_SOBRE LA TAREA_. Copia completo y sin ningún cambio el texto de abajo sobre los programas de Sol Leyton en Canal 13.

_FRAGMENTO ELEGIDO_.
^^^^

Bienvenido, Haití
"El show no lee a la pobreza como algo exótico ni hace turismo miseria. Por el contrario, entiende su necesidad en tanto lazo con el espectador: desde el primer capítulo describe las condiciones de vida del país para explicar con eso las razones que motivan la migración haitiana a Chile".
Es interesante la decisión de Canal 13 de poner dos programas de la periodista Sol Leyton este verano en el horario estelar. El primero, que se ocupa de la vida en Islandia (Islandia, tierra de hielo y fuego), va los sábados por la noche y reemplaza a Lugares que hablan. En él se pueden apreciar las mejores virtudes de Leyton como reportera de viaje, las que tienen que ver con su modo de alejarse de la intensidad de la aventura y sumergirse en el paisaje, al que casi siempre describe al modo de un descubrimiento íntimo que la cámara capta y comparte. Esto se debe a que Leyton posee un estilo que tiene que ver más con la contemplación que la peripecia, al modo de un goce tal vez silente y lírico. Entonces, su mirada de Islandia se enmarca en esa zona: la de alguien que sale a buscar una belleza (la de un país en un perpetuo crepúsculo) que resulte epifánica y conmovedora en su exhibición .

^^^^

_LISTA DE REGISTROS_.
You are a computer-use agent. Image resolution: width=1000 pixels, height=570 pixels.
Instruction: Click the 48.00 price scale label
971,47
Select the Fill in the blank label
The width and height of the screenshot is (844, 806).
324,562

^^^^

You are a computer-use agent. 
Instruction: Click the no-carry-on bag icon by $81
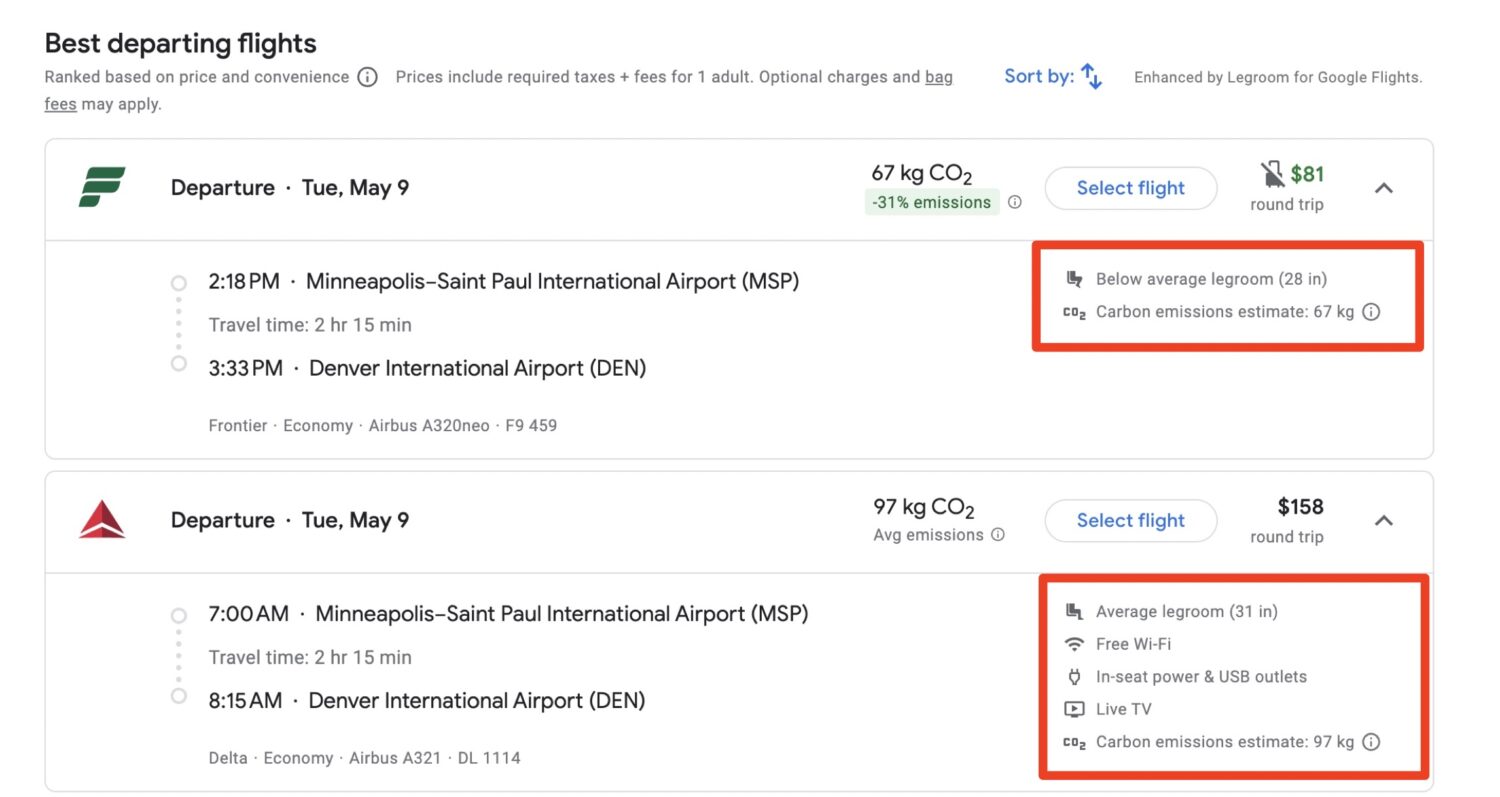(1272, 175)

^^^^

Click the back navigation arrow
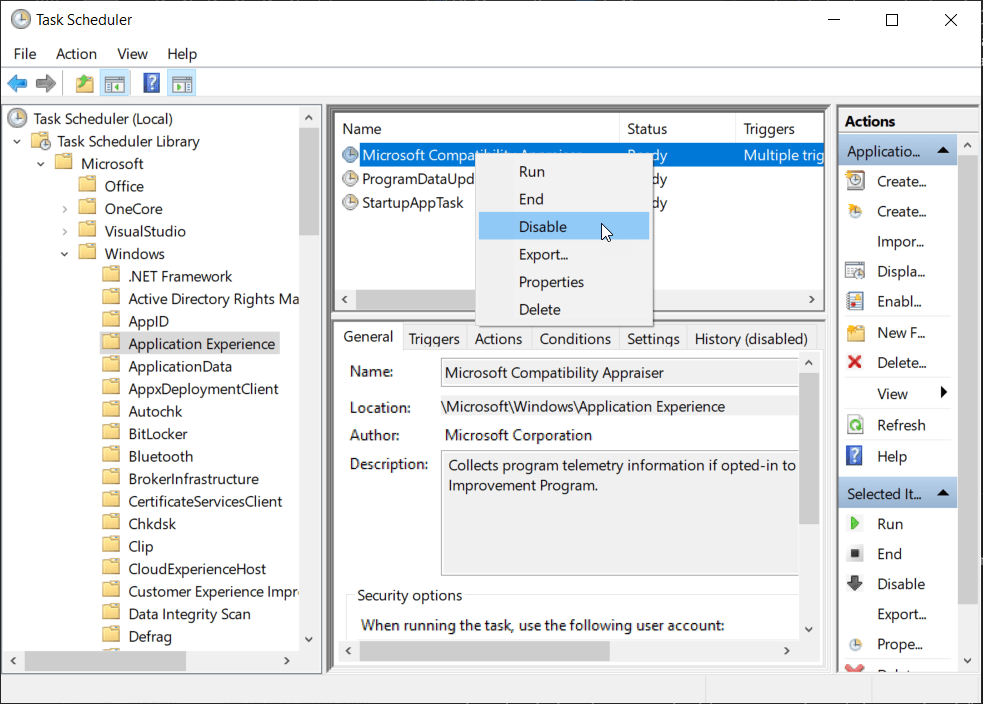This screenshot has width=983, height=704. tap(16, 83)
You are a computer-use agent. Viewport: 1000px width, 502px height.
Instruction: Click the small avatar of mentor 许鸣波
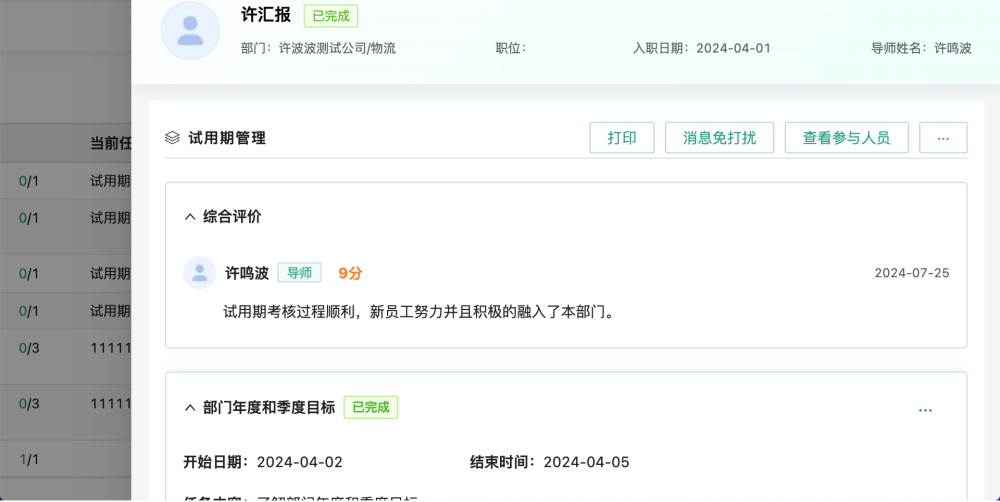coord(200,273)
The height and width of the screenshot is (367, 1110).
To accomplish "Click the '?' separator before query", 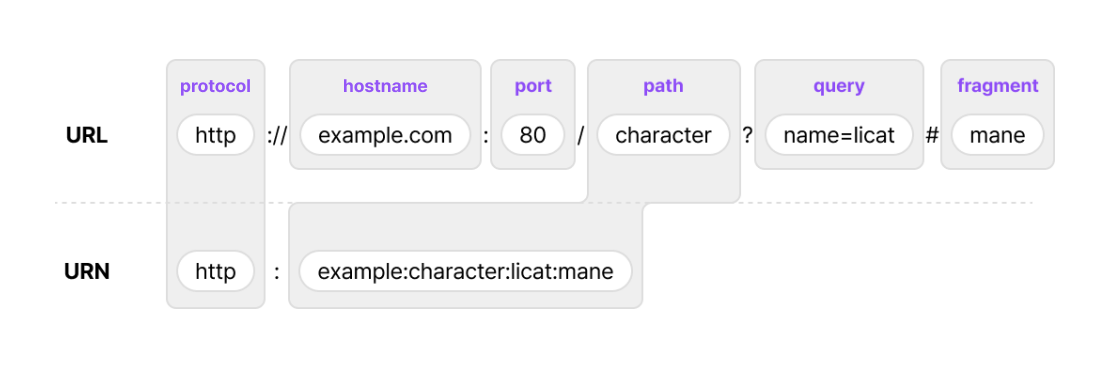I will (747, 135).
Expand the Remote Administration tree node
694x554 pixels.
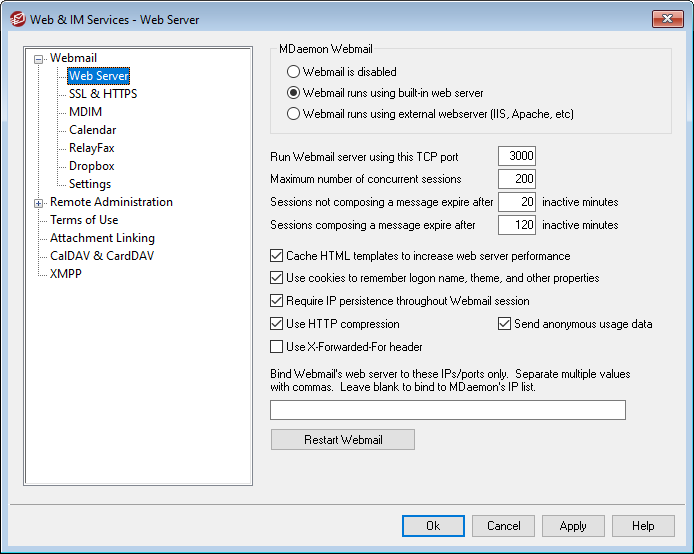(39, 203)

^^^^

_SOLUCIÓN_.
Bienvenido, Haití
"El show no lee a la pobreza como algo exótico ni hace turismo miseria. Por el contrario, entiende su necesidad en tanto lazo con el espectador: desde el primer capítulo describe las condiciones de vida del país para explicar con eso las razones que motivan la migración haitiana a Chile".
Es interesante la decisión de Canal 13 de poner dos programas de la periodista Sol Leyton este verano en el horario estelar. El primero, que se ocupa de la vida en Islandia (Islandia, tierra de hielo y fuego), va los sábados por la noche y reemplaza a Lugares que hablan. En él se pueden apreciar las mejores virtudes de Leyton como reportera de viaje, las que tienen que ver con su modo de alejarse de la intensidad de la aventura y sumergirse en el paisaje, al que casi siempre describe al modo de un descubrimiento íntimo que la cámara capta y comparte. Esto se debe a que Leyton posee un estilo que tiene que ver más con la contemplación que la peripecia, al modo de un goce tal vez silente y lírico. Entonces, su mirada de Islandia se enmarca en esa zona: la de alguien que sale a buscar una belleza (la de un país en un perpetuo crepúsculo) que resulte epifánica y conmovedora en su exhibición .